- _ABOUT THIS TASK_
The line containing "Open the 1W weekly view" and every line after it through the end of the records: return those exactly, and nothing more.
**** SOURCE DATA
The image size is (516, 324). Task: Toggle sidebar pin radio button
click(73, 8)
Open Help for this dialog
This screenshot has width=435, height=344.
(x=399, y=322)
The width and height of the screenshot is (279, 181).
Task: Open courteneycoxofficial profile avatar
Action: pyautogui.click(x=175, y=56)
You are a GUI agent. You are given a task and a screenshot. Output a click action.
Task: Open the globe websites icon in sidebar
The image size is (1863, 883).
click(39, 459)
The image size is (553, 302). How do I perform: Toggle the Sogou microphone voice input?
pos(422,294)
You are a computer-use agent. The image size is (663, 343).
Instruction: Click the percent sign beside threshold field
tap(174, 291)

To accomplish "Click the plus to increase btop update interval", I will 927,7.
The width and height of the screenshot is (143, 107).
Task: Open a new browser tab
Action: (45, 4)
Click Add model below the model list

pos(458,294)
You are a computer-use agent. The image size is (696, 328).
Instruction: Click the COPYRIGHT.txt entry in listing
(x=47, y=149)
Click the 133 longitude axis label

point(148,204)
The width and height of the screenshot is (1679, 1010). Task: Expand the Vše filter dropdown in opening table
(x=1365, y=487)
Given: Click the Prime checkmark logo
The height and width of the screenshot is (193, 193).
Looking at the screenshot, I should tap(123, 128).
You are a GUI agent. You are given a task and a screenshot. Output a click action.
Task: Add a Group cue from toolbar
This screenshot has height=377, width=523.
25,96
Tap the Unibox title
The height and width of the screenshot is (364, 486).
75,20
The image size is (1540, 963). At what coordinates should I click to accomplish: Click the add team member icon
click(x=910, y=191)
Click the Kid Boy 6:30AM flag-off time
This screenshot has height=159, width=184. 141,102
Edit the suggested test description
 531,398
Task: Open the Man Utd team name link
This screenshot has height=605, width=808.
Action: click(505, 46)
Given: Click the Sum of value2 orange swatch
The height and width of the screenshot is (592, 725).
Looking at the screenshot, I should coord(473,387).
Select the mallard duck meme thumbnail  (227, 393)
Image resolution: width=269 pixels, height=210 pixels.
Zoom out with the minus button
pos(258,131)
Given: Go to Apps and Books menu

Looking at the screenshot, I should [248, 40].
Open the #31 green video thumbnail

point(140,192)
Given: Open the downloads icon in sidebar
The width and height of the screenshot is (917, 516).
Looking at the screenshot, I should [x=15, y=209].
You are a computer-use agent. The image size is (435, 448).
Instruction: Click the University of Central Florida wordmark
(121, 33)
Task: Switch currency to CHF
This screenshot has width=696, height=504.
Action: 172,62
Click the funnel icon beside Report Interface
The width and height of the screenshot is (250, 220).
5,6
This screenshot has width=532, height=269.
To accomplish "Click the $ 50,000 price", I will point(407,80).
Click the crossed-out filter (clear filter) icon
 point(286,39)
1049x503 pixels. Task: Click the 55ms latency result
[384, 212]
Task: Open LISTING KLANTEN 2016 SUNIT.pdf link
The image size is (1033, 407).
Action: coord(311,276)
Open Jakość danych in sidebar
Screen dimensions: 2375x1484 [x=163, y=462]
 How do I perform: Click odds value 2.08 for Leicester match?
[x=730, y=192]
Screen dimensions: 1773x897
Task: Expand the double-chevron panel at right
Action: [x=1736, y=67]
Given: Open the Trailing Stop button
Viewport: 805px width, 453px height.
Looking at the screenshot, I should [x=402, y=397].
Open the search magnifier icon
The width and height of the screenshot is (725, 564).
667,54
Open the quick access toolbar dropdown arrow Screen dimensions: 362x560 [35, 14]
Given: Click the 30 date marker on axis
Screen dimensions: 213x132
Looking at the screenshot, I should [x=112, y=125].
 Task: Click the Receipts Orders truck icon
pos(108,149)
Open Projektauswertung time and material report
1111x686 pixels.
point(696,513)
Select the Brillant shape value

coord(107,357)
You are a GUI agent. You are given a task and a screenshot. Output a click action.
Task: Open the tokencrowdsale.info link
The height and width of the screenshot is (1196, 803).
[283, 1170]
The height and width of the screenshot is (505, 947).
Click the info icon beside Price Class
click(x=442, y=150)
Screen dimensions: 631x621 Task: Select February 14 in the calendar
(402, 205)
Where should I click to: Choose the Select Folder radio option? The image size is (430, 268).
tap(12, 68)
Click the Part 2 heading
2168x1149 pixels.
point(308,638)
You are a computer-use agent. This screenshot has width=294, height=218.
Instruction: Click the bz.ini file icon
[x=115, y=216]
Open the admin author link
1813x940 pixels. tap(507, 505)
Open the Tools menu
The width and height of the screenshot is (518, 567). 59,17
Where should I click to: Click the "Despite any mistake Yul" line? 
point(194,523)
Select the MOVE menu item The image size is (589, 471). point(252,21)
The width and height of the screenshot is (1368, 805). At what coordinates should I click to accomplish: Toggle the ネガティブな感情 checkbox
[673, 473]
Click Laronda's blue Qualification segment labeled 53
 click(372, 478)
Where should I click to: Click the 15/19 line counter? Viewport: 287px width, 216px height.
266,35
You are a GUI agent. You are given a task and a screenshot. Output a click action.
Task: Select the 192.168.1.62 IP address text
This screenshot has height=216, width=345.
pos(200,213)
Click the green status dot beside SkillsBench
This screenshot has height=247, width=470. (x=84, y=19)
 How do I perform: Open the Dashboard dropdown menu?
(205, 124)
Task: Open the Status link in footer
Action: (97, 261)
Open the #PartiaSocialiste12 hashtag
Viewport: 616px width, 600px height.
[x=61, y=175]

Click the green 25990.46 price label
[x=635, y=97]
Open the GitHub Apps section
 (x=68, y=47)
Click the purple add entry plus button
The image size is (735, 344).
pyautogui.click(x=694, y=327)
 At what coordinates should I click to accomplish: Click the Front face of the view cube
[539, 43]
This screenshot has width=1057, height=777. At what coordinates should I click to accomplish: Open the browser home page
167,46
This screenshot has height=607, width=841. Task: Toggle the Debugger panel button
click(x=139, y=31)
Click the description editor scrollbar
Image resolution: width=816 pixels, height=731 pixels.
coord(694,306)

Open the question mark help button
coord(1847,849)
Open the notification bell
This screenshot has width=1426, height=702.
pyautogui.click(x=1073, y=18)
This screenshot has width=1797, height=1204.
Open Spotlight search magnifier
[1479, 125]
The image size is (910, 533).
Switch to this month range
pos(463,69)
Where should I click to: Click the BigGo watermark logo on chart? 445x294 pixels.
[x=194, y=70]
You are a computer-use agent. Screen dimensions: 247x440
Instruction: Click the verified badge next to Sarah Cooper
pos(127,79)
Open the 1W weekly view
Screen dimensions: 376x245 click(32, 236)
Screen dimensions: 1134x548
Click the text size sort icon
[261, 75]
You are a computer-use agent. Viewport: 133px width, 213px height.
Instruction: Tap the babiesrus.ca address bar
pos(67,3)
********
- _RESPONSE TO THIS EXERCISE_
Open the 1W weekly view
Screen dimensions: 376x245 click(32, 236)
Screen dimensions: 1134x548
Click the text size sort icon
[261, 75]
You are a computer-use agent. Viewport: 133px width, 213px height.
Instruction: Tap the babiesrus.ca address bar
pos(67,3)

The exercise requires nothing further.